A summary of the data by dose and supp:
library(plyr)
ddply(ToothGrowth, .(supp, dose), function(x) c(summary(x$len), Std.dev. = round(sd(x$len),2)))
## supp dose Min. 1st Qu. Median Mean 3rd Qu. Max. Std.dev.
## 1 OJ 0.5 8.2 9.70 12.25 13.23 16.18 21.5 4.46
## 2 OJ 1.0 14.5 20.30 23.45 22.70 25.65 27.3 3.91
## 3 OJ 2.0 22.4 24.58 25.95 26.06 27.08 30.9 2.66
## 4 VC 0.5 4.2 5.95 7.15 7.98 10.90 11.5 2.75
## 5 VC 1.0 13.6 15.27 16.50 16.77 17.30 22.5 2.52
## 6 VC 2.0 18.5 23.38 25.95 26.14 28.80 33.9 4.80
Histograms of the data by dose and supp:
library(ggplot2)
ggplot(ToothGrowth, aes(len)) + stat_bin(binwidth=2) + facet_grid(dose~supp)
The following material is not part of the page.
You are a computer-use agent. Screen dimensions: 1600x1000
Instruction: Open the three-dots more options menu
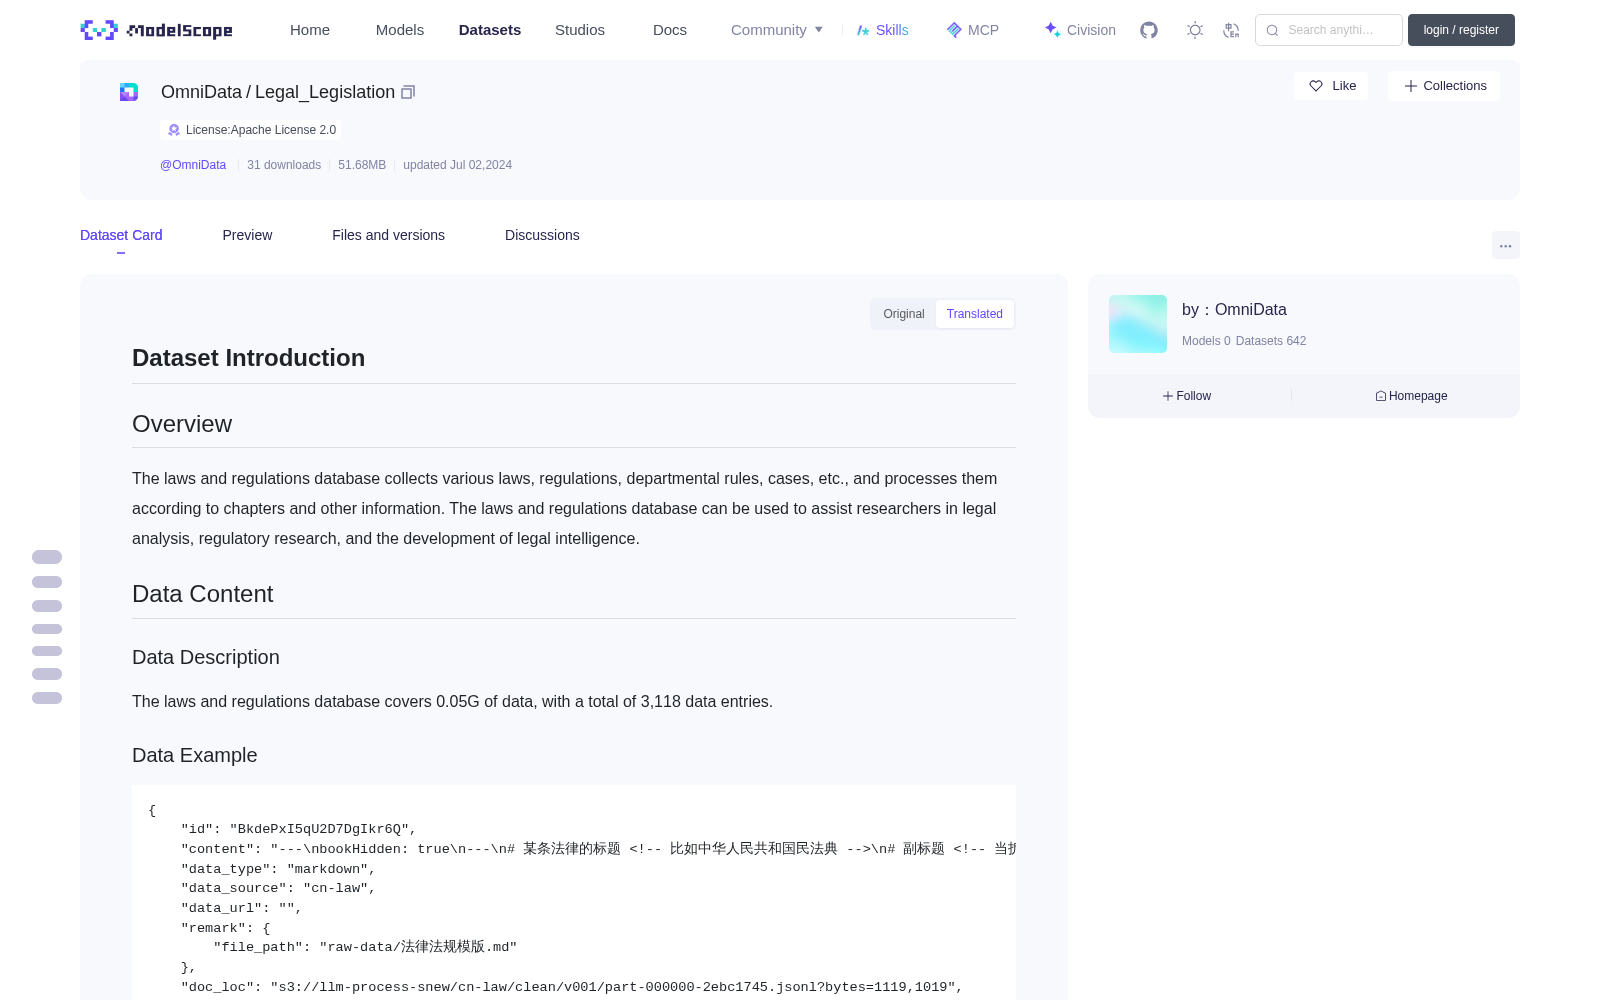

There is such a clear difference between doses that this does does not need to be tested, but is each supp group significantly different from each other when the dose is held constant? Assuming a constant variance, and that the groups are not paired (we don’t know what the variables mean), the 95% confidence interval for the difference between each dose pair is:
t_df <- ddply(ToothGrowth , ~dose, function(x) t.test(len ~ supp, paired = F,var.equal=T, data = x)$conf)
colnames(t_df)[2:3] <- c("95% CI lower", "95% CI upper")
t_df
## dose 95% CI lower 95% CI upper
## 1 0.5 1.770262 8.729738
## 2 1.0 2.840692 9.019308
## 3 2.0 -3.722999 3.562999
These t.test confidence intervals tell us (with 95% significance) that there is a significant difference between len variables for each supp when dose is 0.5 or 1.0, but not when dose is 2.0, as the 95% confidence interval in the latter case includes zero.